### RECORD EXTRACTS:
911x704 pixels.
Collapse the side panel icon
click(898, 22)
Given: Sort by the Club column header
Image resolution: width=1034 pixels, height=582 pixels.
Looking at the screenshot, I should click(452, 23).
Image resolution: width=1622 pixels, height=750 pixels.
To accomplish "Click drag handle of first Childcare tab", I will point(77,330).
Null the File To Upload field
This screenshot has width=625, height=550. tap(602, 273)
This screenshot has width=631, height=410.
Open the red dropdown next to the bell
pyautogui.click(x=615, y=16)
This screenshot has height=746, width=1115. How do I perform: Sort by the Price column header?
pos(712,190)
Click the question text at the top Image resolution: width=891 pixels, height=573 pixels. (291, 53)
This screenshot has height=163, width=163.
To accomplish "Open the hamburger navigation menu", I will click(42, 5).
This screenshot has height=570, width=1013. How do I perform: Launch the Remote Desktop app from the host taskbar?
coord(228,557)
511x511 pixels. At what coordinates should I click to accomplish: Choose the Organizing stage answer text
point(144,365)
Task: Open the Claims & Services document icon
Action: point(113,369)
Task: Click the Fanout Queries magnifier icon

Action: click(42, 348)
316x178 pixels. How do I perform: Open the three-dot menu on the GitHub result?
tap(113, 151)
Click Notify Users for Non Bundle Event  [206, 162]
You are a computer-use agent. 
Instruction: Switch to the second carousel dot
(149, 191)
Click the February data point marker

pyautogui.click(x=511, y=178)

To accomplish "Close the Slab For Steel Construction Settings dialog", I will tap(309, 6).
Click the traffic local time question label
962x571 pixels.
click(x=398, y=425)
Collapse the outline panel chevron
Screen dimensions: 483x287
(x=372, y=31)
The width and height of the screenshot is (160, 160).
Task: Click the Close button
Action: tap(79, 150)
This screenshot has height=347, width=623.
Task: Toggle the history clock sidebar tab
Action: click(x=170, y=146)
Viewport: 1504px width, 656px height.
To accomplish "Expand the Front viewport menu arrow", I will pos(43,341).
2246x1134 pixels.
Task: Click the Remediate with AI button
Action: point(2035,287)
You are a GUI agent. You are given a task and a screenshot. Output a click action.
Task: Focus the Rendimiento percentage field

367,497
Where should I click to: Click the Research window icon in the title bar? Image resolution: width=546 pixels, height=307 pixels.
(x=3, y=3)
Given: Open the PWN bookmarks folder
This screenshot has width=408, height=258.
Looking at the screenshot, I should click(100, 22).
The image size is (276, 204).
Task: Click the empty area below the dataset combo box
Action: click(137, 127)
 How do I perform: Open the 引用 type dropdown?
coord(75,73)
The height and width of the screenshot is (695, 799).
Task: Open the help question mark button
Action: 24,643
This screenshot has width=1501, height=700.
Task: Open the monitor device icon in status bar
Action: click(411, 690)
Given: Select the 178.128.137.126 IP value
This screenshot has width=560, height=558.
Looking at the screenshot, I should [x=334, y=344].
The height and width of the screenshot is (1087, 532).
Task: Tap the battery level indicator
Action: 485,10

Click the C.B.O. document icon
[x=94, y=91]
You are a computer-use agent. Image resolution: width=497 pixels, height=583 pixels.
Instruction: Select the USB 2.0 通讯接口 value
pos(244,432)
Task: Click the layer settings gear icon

### EXERCISE:
What do the records say? Quote them all exactly.

### SOLVED PROBLEM:
911x704 pixels.
Collapse the side panel icon
click(898, 22)
Given: Sort by the Club column header
Image resolution: width=1034 pixels, height=582 pixels.
Looking at the screenshot, I should click(452, 23).
Image resolution: width=1622 pixels, height=750 pixels.
To accomplish "Click drag handle of first Childcare tab", I will point(77,330).
Null the File To Upload field
This screenshot has width=625, height=550. tap(602, 273)
This screenshot has width=631, height=410.
Open the red dropdown next to the bell
pyautogui.click(x=615, y=16)
This screenshot has height=746, width=1115. How do I perform: Sort by the Price column header?
pos(712,190)
Click the question text at the top Image resolution: width=891 pixels, height=573 pixels. (291, 53)
This screenshot has height=163, width=163.
To accomplish "Open the hamburger navigation menu", I will click(42, 5).
This screenshot has height=570, width=1013. How do I perform: Launch the Remote Desktop app from the host taskbar?
coord(228,557)
511x511 pixels. At what coordinates should I click to accomplish: Choose the Organizing stage answer text
point(144,365)
Task: Open the Claims & Services document icon
Action: point(113,369)
Task: Click the Fanout Queries magnifier icon

Action: click(42, 348)
316x178 pixels. How do I perform: Open the three-dot menu on the GitHub result?
tap(113, 151)
Click Notify Users for Non Bundle Event  [206, 162]
You are a computer-use agent. 
Instruction: Switch to the second carousel dot
(149, 191)
Click the February data point marker

pyautogui.click(x=511, y=178)

To accomplish "Close the Slab For Steel Construction Settings dialog", I will tap(309, 6).
Click the traffic local time question label
962x571 pixels.
click(x=398, y=425)
Collapse the outline panel chevron
Screen dimensions: 483x287
(x=372, y=31)
The width and height of the screenshot is (160, 160).
Task: Click the Close button
Action: tap(79, 150)
This screenshot has height=347, width=623.
Task: Toggle the history clock sidebar tab
Action: click(x=170, y=146)
Viewport: 1504px width, 656px height.
To accomplish "Expand the Front viewport menu arrow", I will pos(43,341).
2246x1134 pixels.
Task: Click the Remediate with AI button
Action: point(2035,287)
You are a GUI agent. You are given a task and a screenshot. Output a click action.
Task: Focus the Rendimiento percentage field

367,497
Where should I click to: Click the Research window icon in the title bar? Image resolution: width=546 pixels, height=307 pixels.
(x=3, y=3)
Given: Open the PWN bookmarks folder
This screenshot has width=408, height=258.
Looking at the screenshot, I should click(100, 22).
The image size is (276, 204).
Task: Click the empty area below the dataset combo box
Action: click(137, 127)
 How do I perform: Open the 引用 type dropdown?
coord(75,73)
The height and width of the screenshot is (695, 799).
Task: Open the help question mark button
Action: 24,643
This screenshot has width=1501, height=700.
Task: Open the monitor device icon in status bar
Action: click(411, 690)
Given: Select the 178.128.137.126 IP value
This screenshot has width=560, height=558.
Looking at the screenshot, I should [x=334, y=344].
The height and width of the screenshot is (1087, 532).
Task: Tap the battery level indicator
Action: 485,10

Click the C.B.O. document icon
[x=94, y=91]
You are a computer-use agent. Image resolution: width=497 pixels, height=583 pixels.
Instruction: Select the USB 2.0 通讯接口 value
pos(244,432)
Task: Click the layer settings gear icon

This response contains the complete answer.